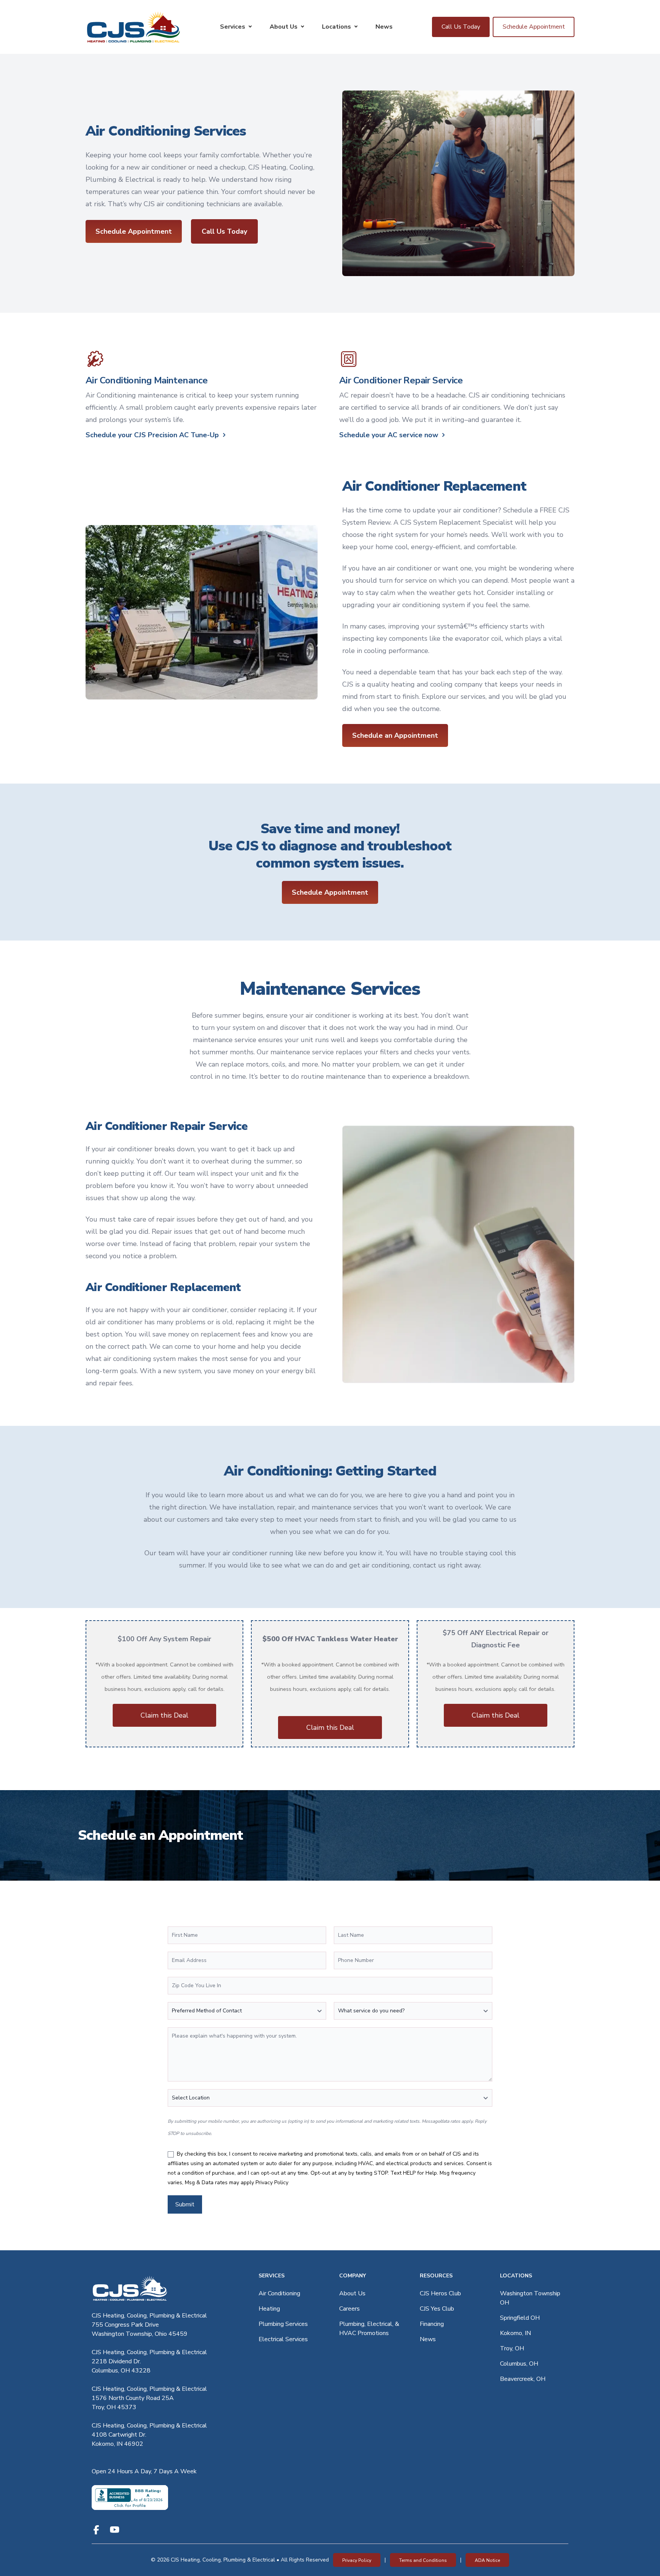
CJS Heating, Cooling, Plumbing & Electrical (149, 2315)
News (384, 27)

========================================

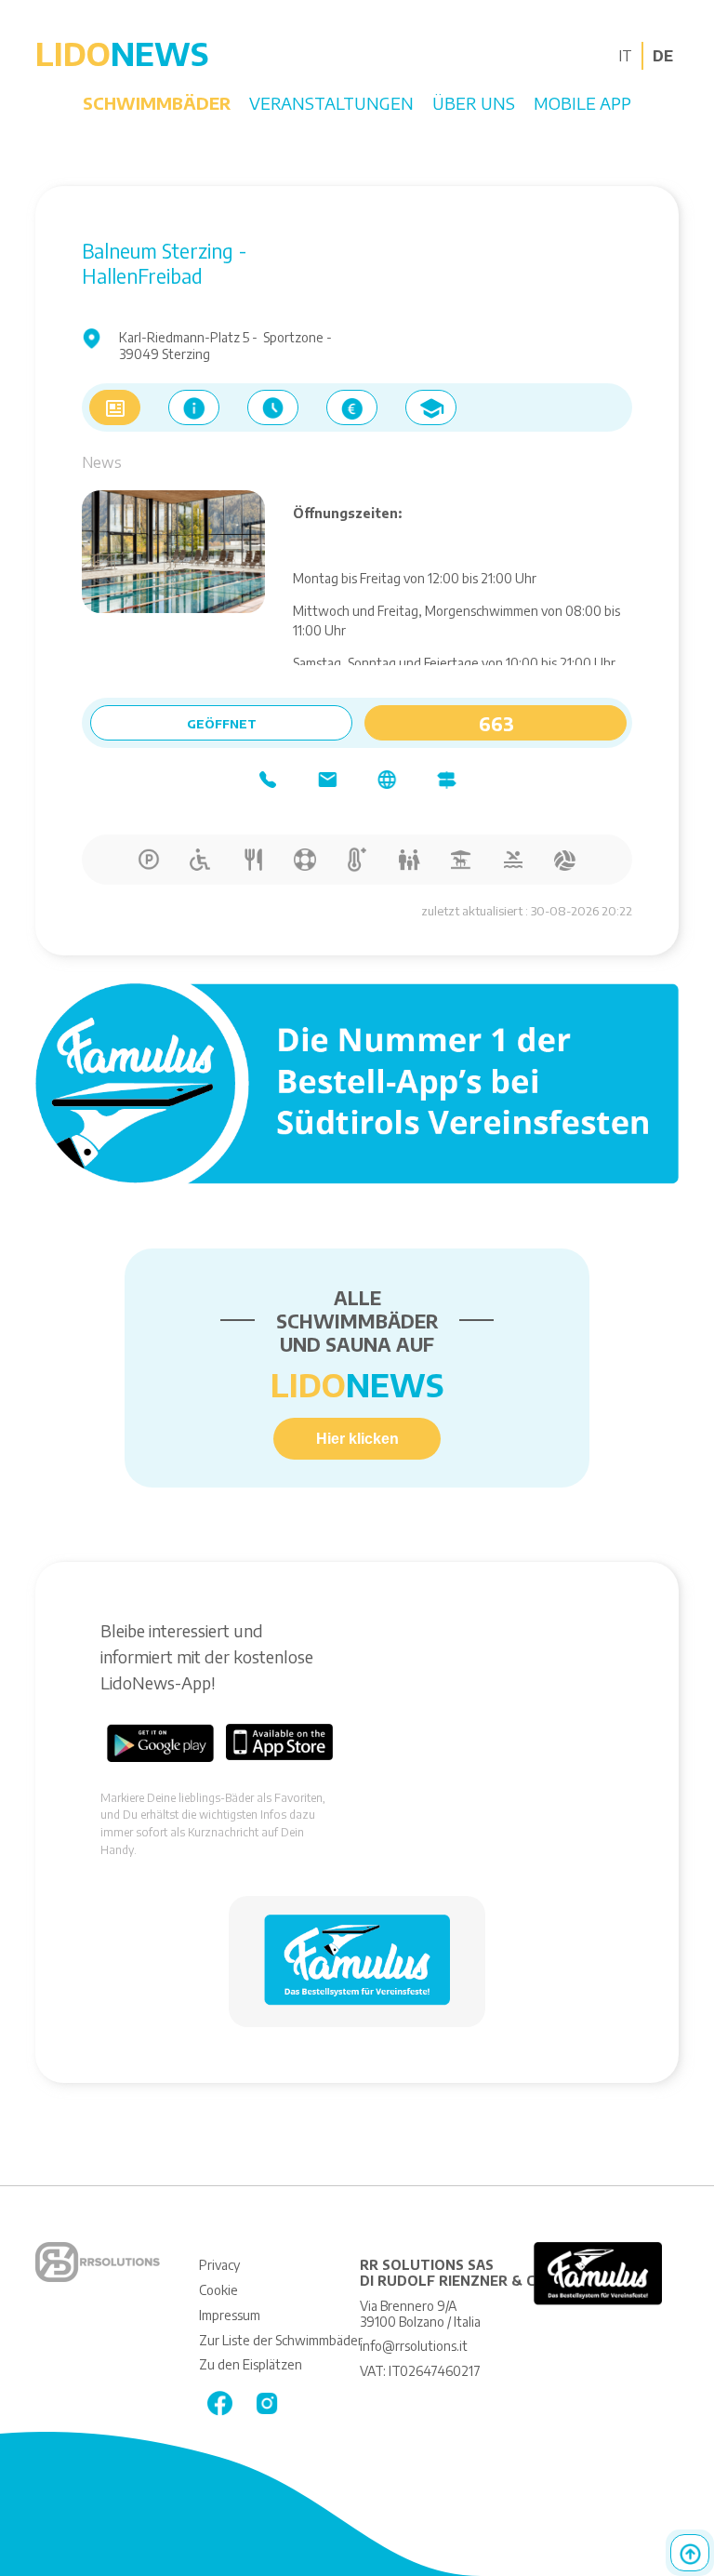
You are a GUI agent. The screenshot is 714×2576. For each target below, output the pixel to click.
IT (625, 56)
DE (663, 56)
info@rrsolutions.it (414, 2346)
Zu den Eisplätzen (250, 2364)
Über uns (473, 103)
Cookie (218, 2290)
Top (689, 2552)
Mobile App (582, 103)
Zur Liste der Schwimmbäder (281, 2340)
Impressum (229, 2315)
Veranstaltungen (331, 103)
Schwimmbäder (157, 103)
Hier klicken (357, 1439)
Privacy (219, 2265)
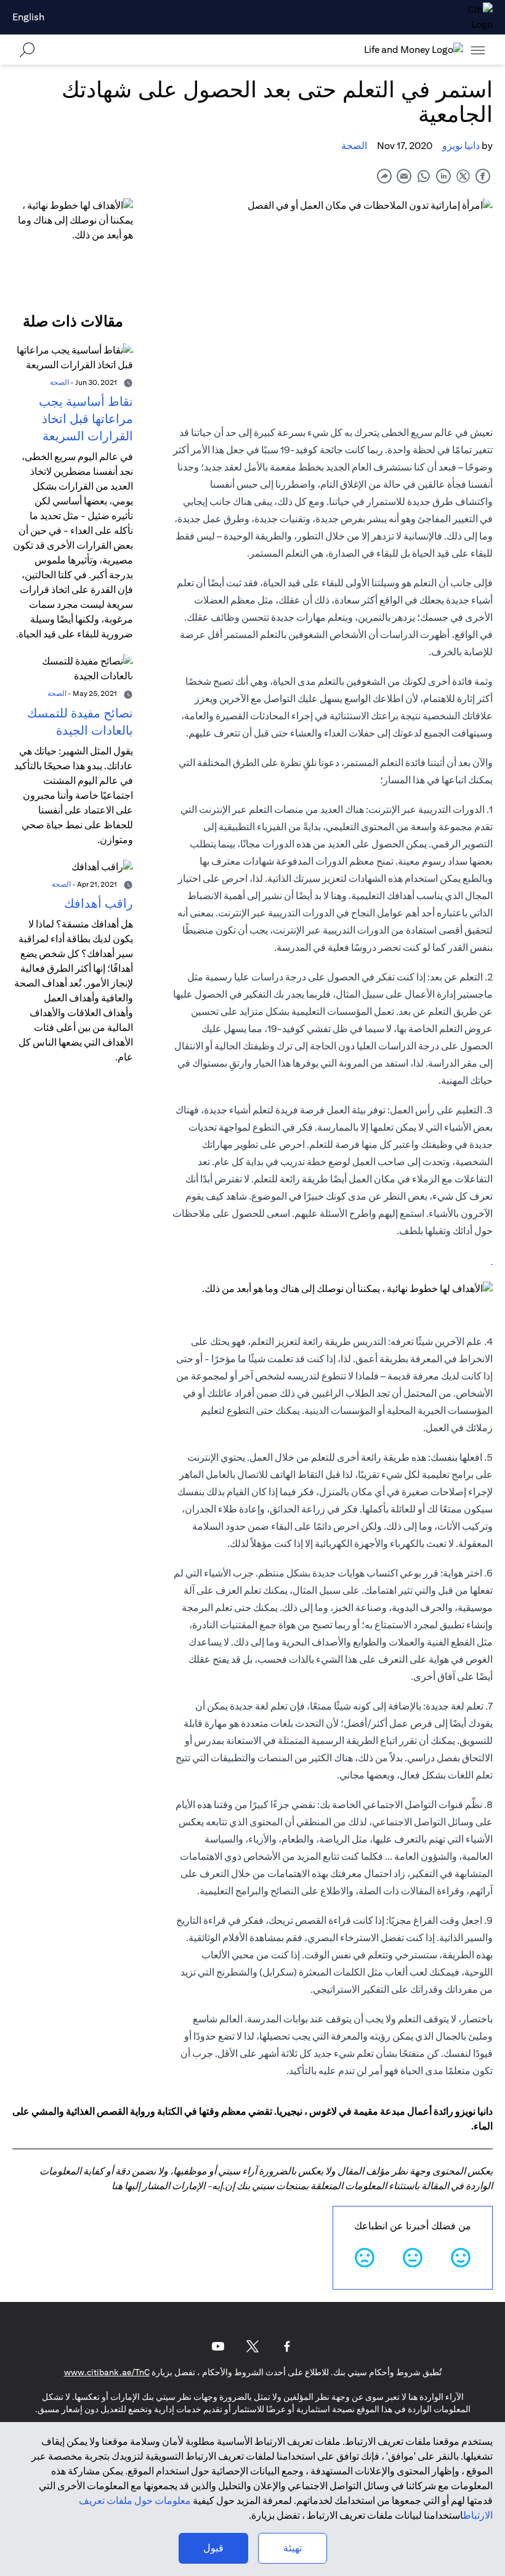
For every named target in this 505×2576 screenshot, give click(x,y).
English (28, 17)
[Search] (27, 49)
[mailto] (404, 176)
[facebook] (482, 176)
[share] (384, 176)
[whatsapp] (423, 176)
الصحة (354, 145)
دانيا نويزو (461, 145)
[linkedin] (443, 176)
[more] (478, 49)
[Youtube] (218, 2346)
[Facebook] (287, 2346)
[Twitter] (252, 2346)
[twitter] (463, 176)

========================================

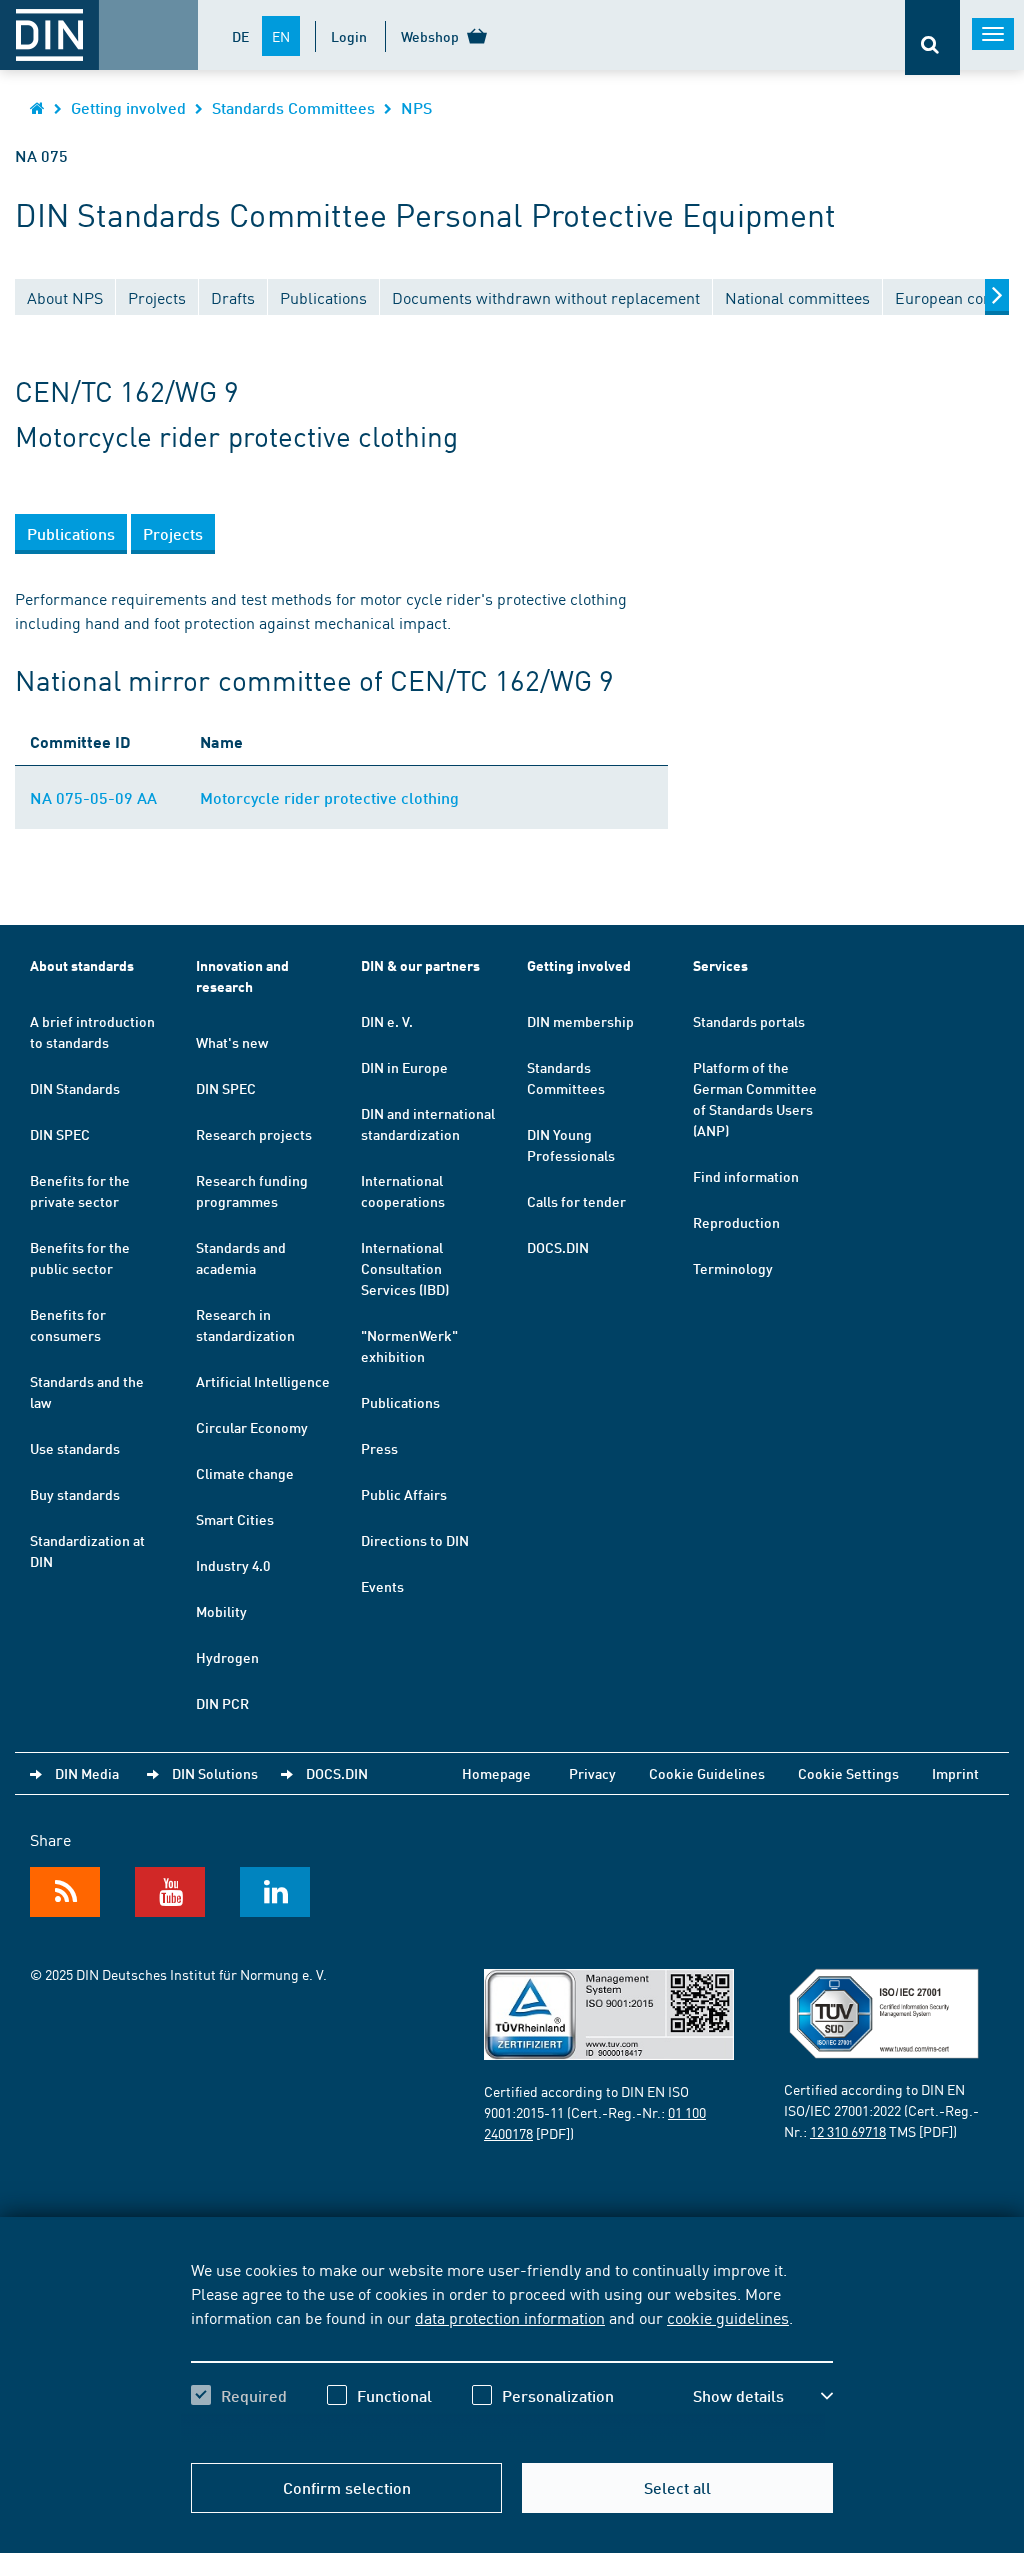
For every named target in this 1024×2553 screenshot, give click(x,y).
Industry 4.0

========================================

> _EXERCISE PROMPT_
When you reach the line with "[facebook] (482, 176)" in the records above, start writing out lines exactly, and stop once the line with "[twitter] (463, 176)" has been written; include nothing else.

> _TASK SOLUTION_
[facebook] (482, 176)
[share] (384, 176)
[whatsapp] (423, 176)
الصحة (354, 145)
دانيا نويزو (461, 145)
[linkedin] (443, 176)
[more] (478, 49)
[Youtube] (218, 2346)
[Facebook] (287, 2346)
[Twitter] (252, 2346)
[twitter] (463, 176)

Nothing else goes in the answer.